Segment Start: DATA FOR THIS TASK

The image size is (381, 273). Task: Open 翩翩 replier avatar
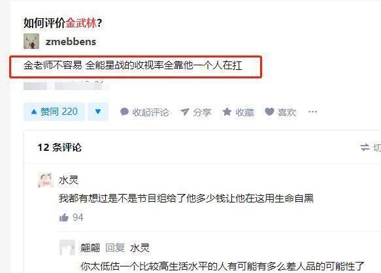coord(67,248)
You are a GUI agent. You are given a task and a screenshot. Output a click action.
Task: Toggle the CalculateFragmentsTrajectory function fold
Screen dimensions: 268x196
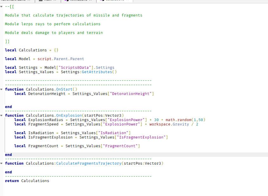[1, 163]
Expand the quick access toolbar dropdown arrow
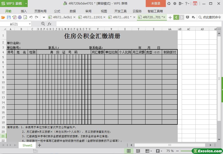This screenshot has width=223, height=154. tap(44, 17)
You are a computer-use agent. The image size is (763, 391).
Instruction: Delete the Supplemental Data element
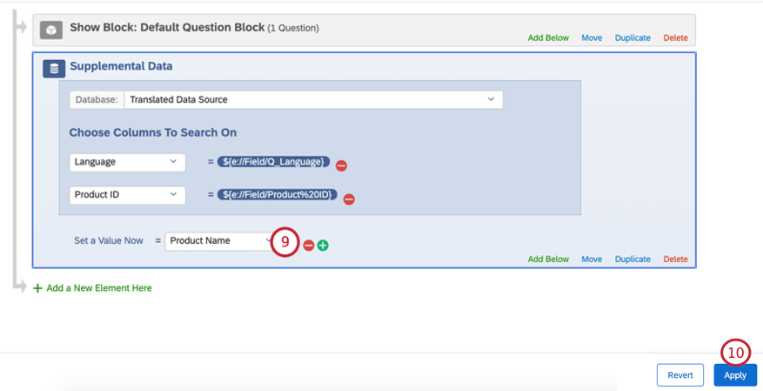(x=676, y=259)
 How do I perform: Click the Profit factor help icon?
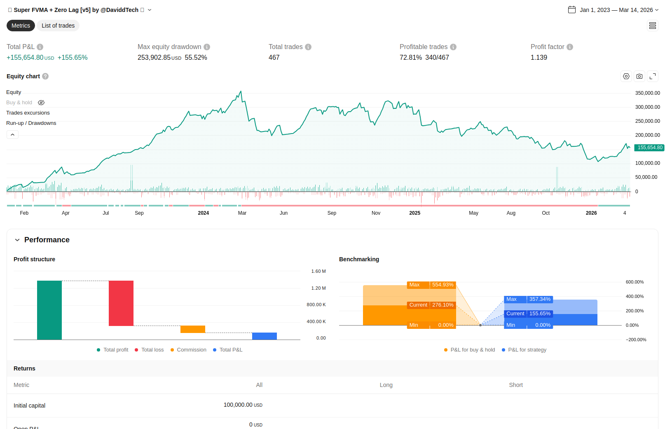570,47
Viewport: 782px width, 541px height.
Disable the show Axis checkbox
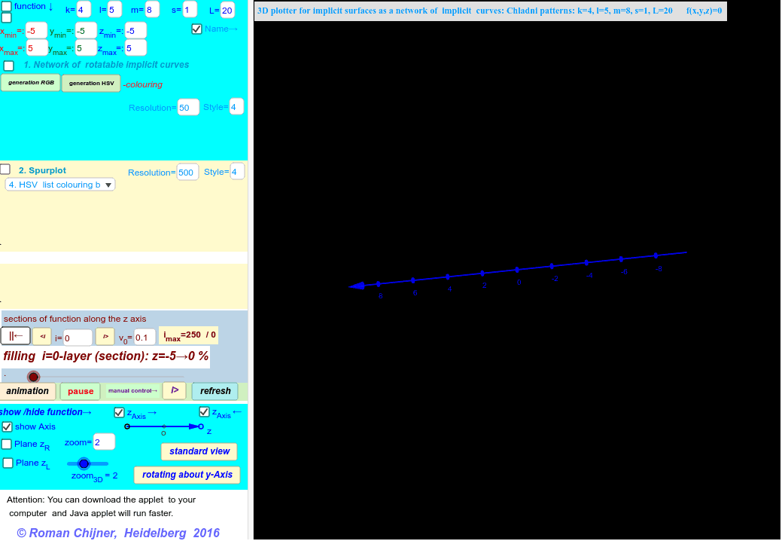(x=7, y=426)

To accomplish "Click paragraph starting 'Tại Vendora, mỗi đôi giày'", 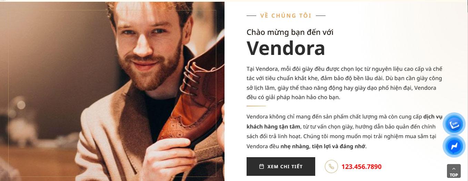I will click(x=345, y=83).
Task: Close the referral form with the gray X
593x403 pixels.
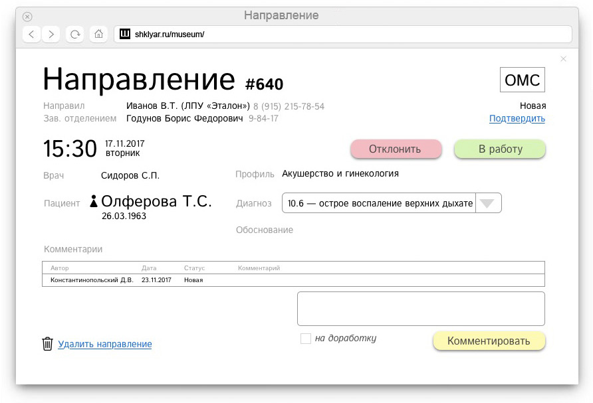Action: click(x=563, y=59)
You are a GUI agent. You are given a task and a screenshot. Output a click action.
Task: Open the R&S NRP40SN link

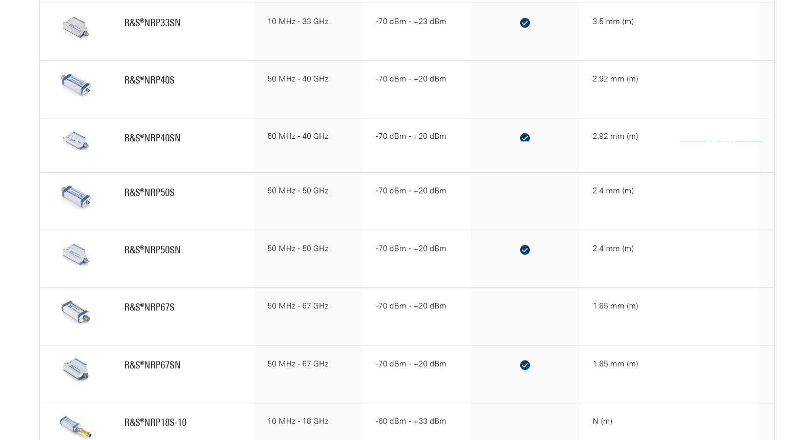[x=153, y=138]
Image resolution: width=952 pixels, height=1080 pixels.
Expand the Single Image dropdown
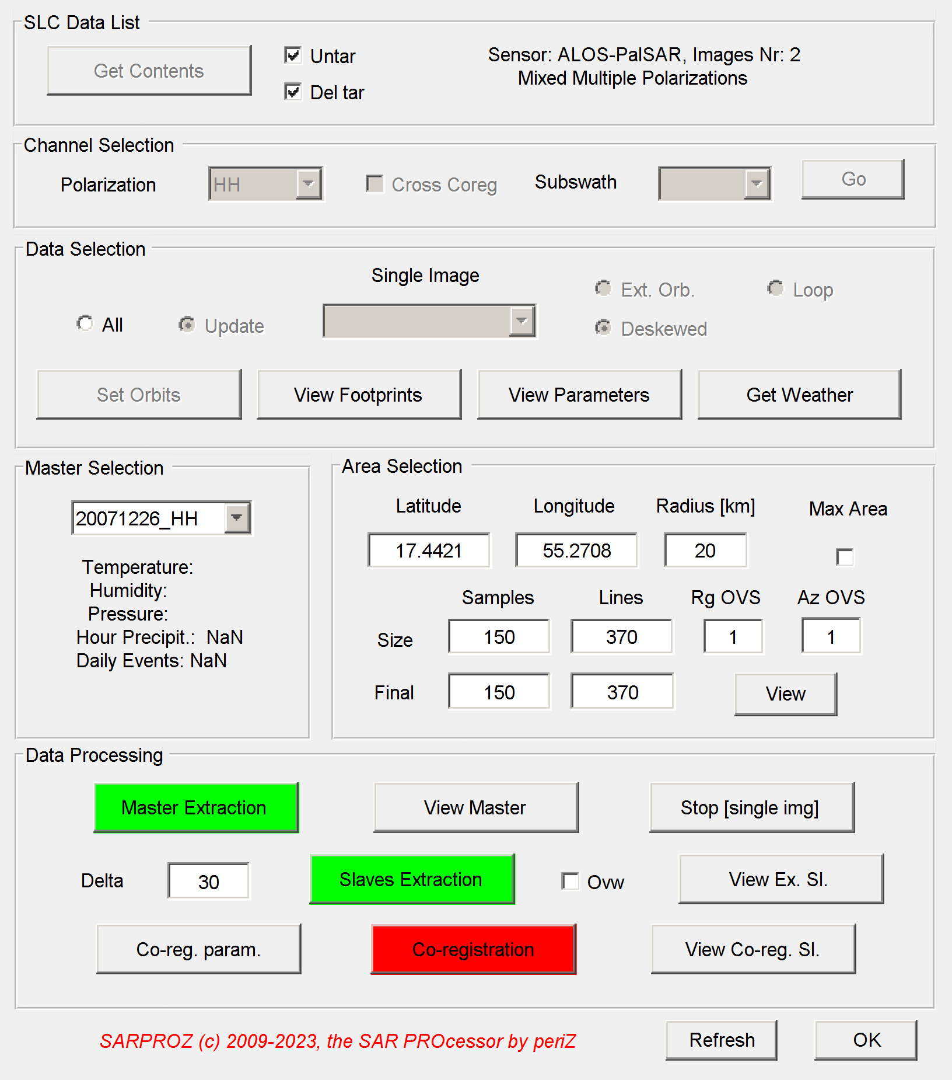[x=522, y=321]
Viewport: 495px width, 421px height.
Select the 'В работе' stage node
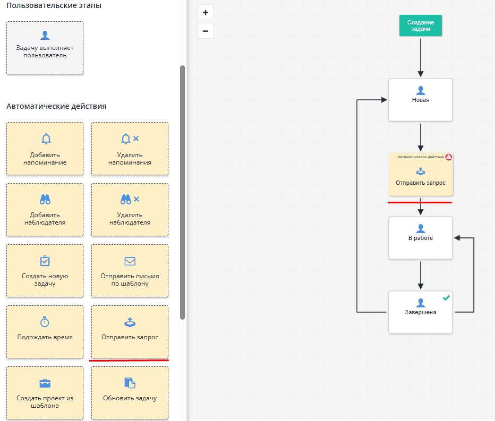(x=420, y=238)
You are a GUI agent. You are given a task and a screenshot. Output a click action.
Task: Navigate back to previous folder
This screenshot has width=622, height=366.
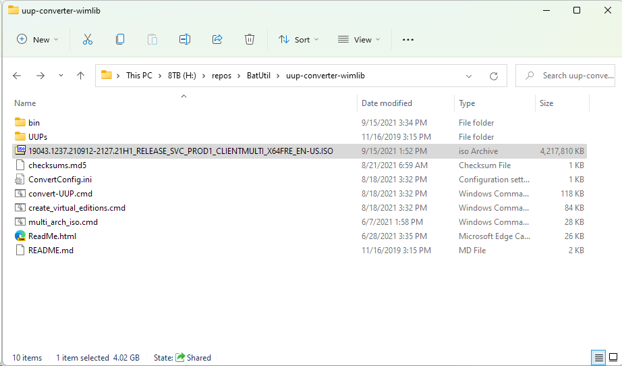pos(18,76)
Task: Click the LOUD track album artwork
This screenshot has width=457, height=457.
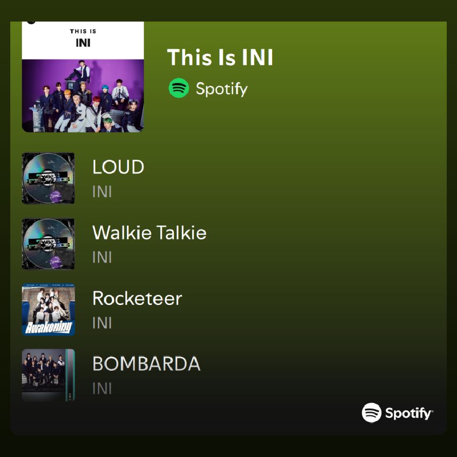Action: click(x=48, y=178)
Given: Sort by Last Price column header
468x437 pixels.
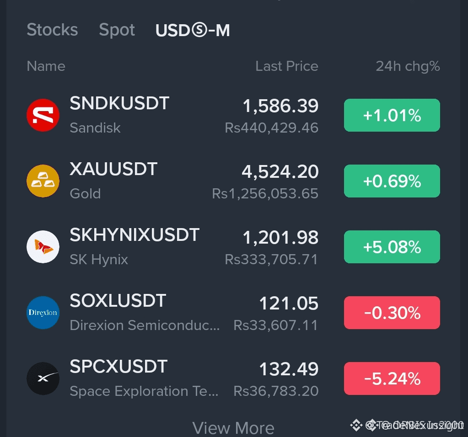Looking at the screenshot, I should [x=286, y=66].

Segment End: DATA FOR THIS TASK

All lines of the listing holding the string "Viewport" must be returned, copied as they stand.

Viewport: 782px width, 541px height.
Viewport: 495px width, 421px height.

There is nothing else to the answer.